>> Start
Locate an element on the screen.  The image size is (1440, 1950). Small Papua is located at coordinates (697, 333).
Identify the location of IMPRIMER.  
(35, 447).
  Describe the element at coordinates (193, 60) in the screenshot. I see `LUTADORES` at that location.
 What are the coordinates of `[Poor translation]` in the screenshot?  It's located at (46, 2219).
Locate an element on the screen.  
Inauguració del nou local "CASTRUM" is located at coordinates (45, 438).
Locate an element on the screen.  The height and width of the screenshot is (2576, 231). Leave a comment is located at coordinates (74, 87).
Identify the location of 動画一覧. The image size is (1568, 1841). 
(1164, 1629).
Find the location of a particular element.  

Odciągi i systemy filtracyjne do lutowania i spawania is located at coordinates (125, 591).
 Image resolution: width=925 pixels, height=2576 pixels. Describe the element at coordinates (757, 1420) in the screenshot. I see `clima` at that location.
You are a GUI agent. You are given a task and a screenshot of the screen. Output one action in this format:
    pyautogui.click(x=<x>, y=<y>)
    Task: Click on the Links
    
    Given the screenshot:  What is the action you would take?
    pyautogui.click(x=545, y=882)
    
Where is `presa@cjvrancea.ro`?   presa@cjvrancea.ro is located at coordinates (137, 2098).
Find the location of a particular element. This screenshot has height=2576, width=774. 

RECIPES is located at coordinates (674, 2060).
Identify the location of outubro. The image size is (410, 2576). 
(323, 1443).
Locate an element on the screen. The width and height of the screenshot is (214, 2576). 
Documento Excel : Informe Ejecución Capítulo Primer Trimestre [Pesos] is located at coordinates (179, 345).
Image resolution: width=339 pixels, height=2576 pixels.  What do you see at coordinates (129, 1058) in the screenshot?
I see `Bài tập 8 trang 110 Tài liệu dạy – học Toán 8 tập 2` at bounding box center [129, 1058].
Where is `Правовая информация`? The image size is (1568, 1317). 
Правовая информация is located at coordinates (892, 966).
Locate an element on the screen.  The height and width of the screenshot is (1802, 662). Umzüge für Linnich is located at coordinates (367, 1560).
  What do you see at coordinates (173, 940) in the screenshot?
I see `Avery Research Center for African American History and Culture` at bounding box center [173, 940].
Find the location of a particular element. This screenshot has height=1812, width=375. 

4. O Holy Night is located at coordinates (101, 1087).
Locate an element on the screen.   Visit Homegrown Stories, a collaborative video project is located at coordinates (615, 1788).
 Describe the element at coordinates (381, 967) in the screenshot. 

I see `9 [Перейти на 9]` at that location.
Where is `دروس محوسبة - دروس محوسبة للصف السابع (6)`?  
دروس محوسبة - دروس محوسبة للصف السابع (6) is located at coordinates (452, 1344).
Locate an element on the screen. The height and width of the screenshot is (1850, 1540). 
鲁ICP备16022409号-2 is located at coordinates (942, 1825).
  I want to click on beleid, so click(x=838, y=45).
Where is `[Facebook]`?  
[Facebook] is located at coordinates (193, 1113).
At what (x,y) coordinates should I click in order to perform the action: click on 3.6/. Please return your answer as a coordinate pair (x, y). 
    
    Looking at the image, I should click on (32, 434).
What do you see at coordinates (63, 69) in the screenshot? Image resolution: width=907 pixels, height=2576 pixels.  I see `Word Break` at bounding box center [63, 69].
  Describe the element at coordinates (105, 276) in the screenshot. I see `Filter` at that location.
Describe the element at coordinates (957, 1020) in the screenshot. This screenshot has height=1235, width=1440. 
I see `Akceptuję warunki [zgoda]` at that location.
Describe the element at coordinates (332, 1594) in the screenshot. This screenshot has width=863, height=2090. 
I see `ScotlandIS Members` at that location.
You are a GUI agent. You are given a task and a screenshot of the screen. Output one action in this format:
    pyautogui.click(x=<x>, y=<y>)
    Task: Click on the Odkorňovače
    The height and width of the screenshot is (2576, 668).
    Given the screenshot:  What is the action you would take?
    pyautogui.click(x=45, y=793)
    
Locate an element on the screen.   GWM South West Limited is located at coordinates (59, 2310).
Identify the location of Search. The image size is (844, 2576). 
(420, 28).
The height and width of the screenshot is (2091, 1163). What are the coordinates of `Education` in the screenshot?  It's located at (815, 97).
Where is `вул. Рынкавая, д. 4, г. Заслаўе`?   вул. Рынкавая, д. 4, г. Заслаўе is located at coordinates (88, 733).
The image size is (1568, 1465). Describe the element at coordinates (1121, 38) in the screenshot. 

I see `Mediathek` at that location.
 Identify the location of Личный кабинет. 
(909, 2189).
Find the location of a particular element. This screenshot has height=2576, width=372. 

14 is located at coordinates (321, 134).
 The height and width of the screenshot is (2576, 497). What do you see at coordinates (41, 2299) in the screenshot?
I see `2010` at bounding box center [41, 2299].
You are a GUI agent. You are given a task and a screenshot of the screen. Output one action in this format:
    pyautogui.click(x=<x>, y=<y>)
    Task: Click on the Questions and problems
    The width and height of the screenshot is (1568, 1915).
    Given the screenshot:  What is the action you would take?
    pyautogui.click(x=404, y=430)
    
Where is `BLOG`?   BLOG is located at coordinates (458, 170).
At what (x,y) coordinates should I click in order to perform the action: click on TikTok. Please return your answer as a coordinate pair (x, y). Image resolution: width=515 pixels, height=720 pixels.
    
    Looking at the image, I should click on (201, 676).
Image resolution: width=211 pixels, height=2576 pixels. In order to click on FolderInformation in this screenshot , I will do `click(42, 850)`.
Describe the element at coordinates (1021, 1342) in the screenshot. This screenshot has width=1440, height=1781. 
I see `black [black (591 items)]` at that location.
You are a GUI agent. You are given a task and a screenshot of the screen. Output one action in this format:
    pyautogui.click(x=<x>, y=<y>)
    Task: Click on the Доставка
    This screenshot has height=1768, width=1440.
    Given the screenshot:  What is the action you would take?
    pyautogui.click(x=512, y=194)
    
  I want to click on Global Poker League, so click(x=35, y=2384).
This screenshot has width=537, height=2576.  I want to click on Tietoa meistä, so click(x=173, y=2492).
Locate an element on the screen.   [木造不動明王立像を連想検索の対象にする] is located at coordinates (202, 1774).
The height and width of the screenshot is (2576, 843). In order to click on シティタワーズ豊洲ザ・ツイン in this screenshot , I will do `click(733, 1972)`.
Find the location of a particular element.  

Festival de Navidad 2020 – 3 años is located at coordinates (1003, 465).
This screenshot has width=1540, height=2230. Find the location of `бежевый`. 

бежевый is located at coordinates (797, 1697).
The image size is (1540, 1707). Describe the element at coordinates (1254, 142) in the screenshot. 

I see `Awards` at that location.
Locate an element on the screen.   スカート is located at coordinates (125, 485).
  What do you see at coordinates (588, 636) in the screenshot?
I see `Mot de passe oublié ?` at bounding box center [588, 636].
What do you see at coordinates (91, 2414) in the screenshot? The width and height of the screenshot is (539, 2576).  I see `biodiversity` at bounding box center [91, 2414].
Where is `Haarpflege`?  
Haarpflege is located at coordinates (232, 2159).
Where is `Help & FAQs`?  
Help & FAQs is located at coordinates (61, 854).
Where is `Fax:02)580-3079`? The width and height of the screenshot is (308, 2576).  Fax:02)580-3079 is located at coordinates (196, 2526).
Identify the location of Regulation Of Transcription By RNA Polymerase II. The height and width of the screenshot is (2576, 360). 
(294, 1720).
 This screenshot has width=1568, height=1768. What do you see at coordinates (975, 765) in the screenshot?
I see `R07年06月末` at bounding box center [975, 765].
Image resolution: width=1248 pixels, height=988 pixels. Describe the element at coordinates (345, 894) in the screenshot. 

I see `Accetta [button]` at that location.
>> End
## To do
Can you turn all the entries above into a Markdown table with the columns Row and Line, giving each non-blank line its own numbered row and leaving blank lines out?

## Result for this task
| Row | Line |
|---|---|
| 1 | Locate an element on the screen.  The image size is (1440, 1950). Small Papua is located at coordinates (697, 333). |
| 2 | Identify the location of IMPRIMER.   |
| 3 | (35, 447). |
| 4 |   Describe the element at coordinates (193, 60) in the screenshot. I see `LUTADORES` at that location. |
| 5 |  What are the coordinates of `[Poor translation]` in the screenshot?  It's located at (46, 2219). |
| 6 | Locate an element on the screen.   |
| 7 | Inauguració del nou local "CASTRUM" is located at coordinates (45, 438). |
| 8 | Locate an element on the screen.  The height and width of the screenshot is (2576, 231). Leave a comment is located at coordinates (74, 87). |
| 9 | Identify the location of 動画一覧. The image size is (1568, 1841).  |
| 10 | (1164, 1629). |
| 11 | Find the location of a particular element.   |
| 12 | Odciągi i systemy filtracyjne do lutowania i spawania is located at coordinates (125, 591). |
| 13 |  Image resolution: width=925 pixels, height=2576 pixels. Describe the element at coordinates (757, 1420) in the screenshot. I see `clima` at that location. |
| 14 | You are a GUI agent. You are given a task and a screenshot of the screen. Output one action in this format: |
| 15 |     pyautogui.click(x=<x>, y=<y>) |
| 16 |     Task: Click on the Links |
| 17 |     Given the screenshot:  What is the action you would take? |
| 18 |     pyautogui.click(x=545, y=882) |
| 19 | Where is `presa@cjvrancea.ro`?   presa@cjvrancea.ro is located at coordinates (137, 2098). |
| 20 | Find the location of a particular element. This screenshot has height=2576, width=774.  |
| 21 | RECIPES is located at coordinates (674, 2060). |
| 22 | Identify the location of outubro. The image size is (410, 2576).  |
| 23 | (323, 1443). |
| 24 | Locate an element on the screen. The width and height of the screenshot is (214, 2576).  |
| 25 | Documento Excel : Informe Ejecución Capítulo Primer Trimestre [Pesos] is located at coordinates (179, 345). |
| 26 | Image resolution: width=339 pixels, height=2576 pixels.  What do you see at coordinates (129, 1058) in the screenshot? |
| 27 | I see `Bài tập 8 trang 110 Tài liệu dạy – học Toán 8 tập 2` at bounding box center [129, 1058]. |
| 28 | Where is `Правовая информация`? The image size is (1568, 1317).  |
| 29 | Правовая информация is located at coordinates (892, 966). |
| 30 | Locate an element on the screen.  The height and width of the screenshot is (1802, 662). Umzüge für Linnich is located at coordinates (367, 1560). |
| 31 |   What do you see at coordinates (173, 940) in the screenshot? |
| 32 | I see `Avery Research Center for African American History and Culture` at bounding box center [173, 940]. |
| 33 | Find the location of a particular element. This screenshot has height=1812, width=375.  |
| 34 | 4. O Holy Night is located at coordinates (101, 1087). |
| 35 | Locate an element on the screen.   Visit Homegrown Stories, a collaborative video project is located at coordinates (615, 1788). |
| 36 |  Describe the element at coordinates (381, 967) in the screenshot.  |
| 37 | I see `9 [Перейти на 9]` at that location. |
| 38 | Where is `دروس محوسبة - دروس محوسبة للصف السابع (6)`?   |
| 39 | دروس محوسبة - دروس محوسبة للصف السابع (6) is located at coordinates (452, 1344). |
| 40 | Locate an element on the screen. The height and width of the screenshot is (1850, 1540).  |
| 41 | 鲁ICP备16022409号-2 is located at coordinates (942, 1825). |
| 42 |   I want to click on beleid, so click(x=838, y=45). |
| 43 | Where is `[Facebook]`?   |
| 44 | [Facebook] is located at coordinates (193, 1113). |
| 45 | At what (x,y) coordinates should I click in order to perform the action: click on 3.6/. Please return your answer as a coordinate pair (x, y).  |
| 46 |     Looking at the image, I should click on (32, 434). |
| 47 | What do you see at coordinates (63, 69) in the screenshot? Image resolution: width=907 pixels, height=2576 pixels.  I see `Word Break` at bounding box center [63, 69]. |
| 48 |   Describe the element at coordinates (105, 276) in the screenshot. I see `Filter` at that location. |
| 49 | Describe the element at coordinates (957, 1020) in the screenshot. This screenshot has height=1235, width=1440.  |
| 50 | I see `Akceptuję warunki [zgoda]` at that location. |
| 51 | Describe the element at coordinates (332, 1594) in the screenshot. This screenshot has width=863, height=2090.  |
| 52 | I see `ScotlandIS Members` at that location. |
| 53 | You are a GUI agent. You are given a task and a screenshot of the screen. Output one action in this format: |
| 54 |     pyautogui.click(x=<x>, y=<y>) |
| 55 |     Task: Click on the Odkorňovače |
| 56 |     The height and width of the screenshot is (2576, 668). |
| 57 |     Given the screenshot:  What is the action you would take? |
| 58 |     pyautogui.click(x=45, y=793) |
| 59 | Locate an element on the screen.   GWM South West Limited is located at coordinates (59, 2310). |
| 60 | Identify the location of Search. The image size is (844, 2576).  |
| 61 | (420, 28). |
| 62 | The height and width of the screenshot is (2091, 1163). What are the coordinates of `Education` in the screenshot?  It's located at (815, 97). |
| 63 | Where is `вул. Рынкавая, д. 4, г. Заслаўе`?   вул. Рынкавая, д. 4, г. Заслаўе is located at coordinates (88, 733). |
| 64 | The image size is (1568, 1465). Describe the element at coordinates (1121, 38) in the screenshot.  |
| 65 | I see `Mediathek` at that location. |
| 66 |  Identify the location of Личный кабинет.  |
| 67 | (909, 2189). |
| 68 | Find the location of a particular element. This screenshot has height=2576, width=372.  |
| 69 | 14 is located at coordinates (321, 134). |
| 70 |  The height and width of the screenshot is (2576, 497). What do you see at coordinates (41, 2299) in the screenshot? |
| 71 | I see `2010` at bounding box center [41, 2299]. |
| 72 | You are a GUI agent. You are given a task and a screenshot of the screen. Output one action in this format: |
| 73 |     pyautogui.click(x=<x>, y=<y>) |
| 74 |     Task: Click on the Questions and problems |
| 75 |     The width and height of the screenshot is (1568, 1915). |
| 76 |     Given the screenshot:  What is the action you would take? |
| 77 |     pyautogui.click(x=404, y=430) |
| 78 | Where is `BLOG`?   BLOG is located at coordinates (458, 170). |
| 79 | At what (x,y) coordinates should I click in order to perform the action: click on TikTok. Please return your answer as a coordinate pair (x, y). Image resolution: width=515 pixels, height=720 pixels. |
| 80 |     Looking at the image, I should click on (201, 676). |
| 81 | Image resolution: width=211 pixels, height=2576 pixels. In order to click on FolderInformation in this screenshot , I will do `click(42, 850)`. |
| 82 | Describe the element at coordinates (1021, 1342) in the screenshot. This screenshot has width=1440, height=1781.  |
| 83 | I see `black [black (591 items)]` at that location. |
| 84 | You are a GUI agent. You are given a task and a screenshot of the screen. Output one action in this format: |
| 85 |     pyautogui.click(x=<x>, y=<y>) |
| 86 |     Task: Click on the Доставка |
| 87 |     This screenshot has height=1768, width=1440. |
| 88 |     Given the screenshot:  What is the action you would take? |
| 89 |     pyautogui.click(x=512, y=194) |
| 90 |   I want to click on Global Poker League, so click(x=35, y=2384). |
| 91 | This screenshot has width=537, height=2576.  I want to click on Tietoa meistä, so click(x=173, y=2492). |
| 92 | Locate an element on the screen.   [木造不動明王立像を連想検索の対象にする] is located at coordinates (202, 1774). |
| 93 | The height and width of the screenshot is (2576, 843). In order to click on シティタワーズ豊洲ザ・ツイン in this screenshot , I will do `click(733, 1972)`. |
| 94 | Find the location of a particular element.   |
| 95 | Festival de Navidad 2020 – 3 años is located at coordinates (1003, 465). |
| 96 | This screenshot has width=1540, height=2230. Find the location of `бежевый`.  |
| 97 | бежевый is located at coordinates (797, 1697). |
| 98 | The image size is (1540, 1707). Describe the element at coordinates (1254, 142) in the screenshot.  |
| 99 | I see `Awards` at that location. |
| 100 | Locate an element on the screen.   スカート is located at coordinates (125, 485). |
| 101 |   What do you see at coordinates (588, 636) in the screenshot? |
| 102 | I see `Mot de passe oublié ?` at bounding box center [588, 636]. |
| 103 | What do you see at coordinates (91, 2414) in the screenshot? The width and height of the screenshot is (539, 2576).  I see `biodiversity` at bounding box center [91, 2414]. |
| 104 | Where is `Haarpflege`?   |
| 105 | Haarpflege is located at coordinates (232, 2159). |
| 106 | Where is `Help & FAQs`?   |
| 107 | Help & FAQs is located at coordinates (61, 854). |
| 108 | Where is `Fax:02)580-3079`? The width and height of the screenshot is (308, 2576).  Fax:02)580-3079 is located at coordinates (196, 2526). |
| 109 | Identify the location of Regulation Of Transcription By RNA Polymerase II. The height and width of the screenshot is (2576, 360).  |
| 110 | (294, 1720). |
| 111 |  This screenshot has width=1568, height=1768. What do you see at coordinates (975, 765) in the screenshot? |
| 112 | I see `R07年06月末` at bounding box center [975, 765]. |
| 113 | Image resolution: width=1248 pixels, height=988 pixels. Describe the element at coordinates (345, 894) in the screenshot.  |
| 114 | I see `Accetta [button]` at that location. |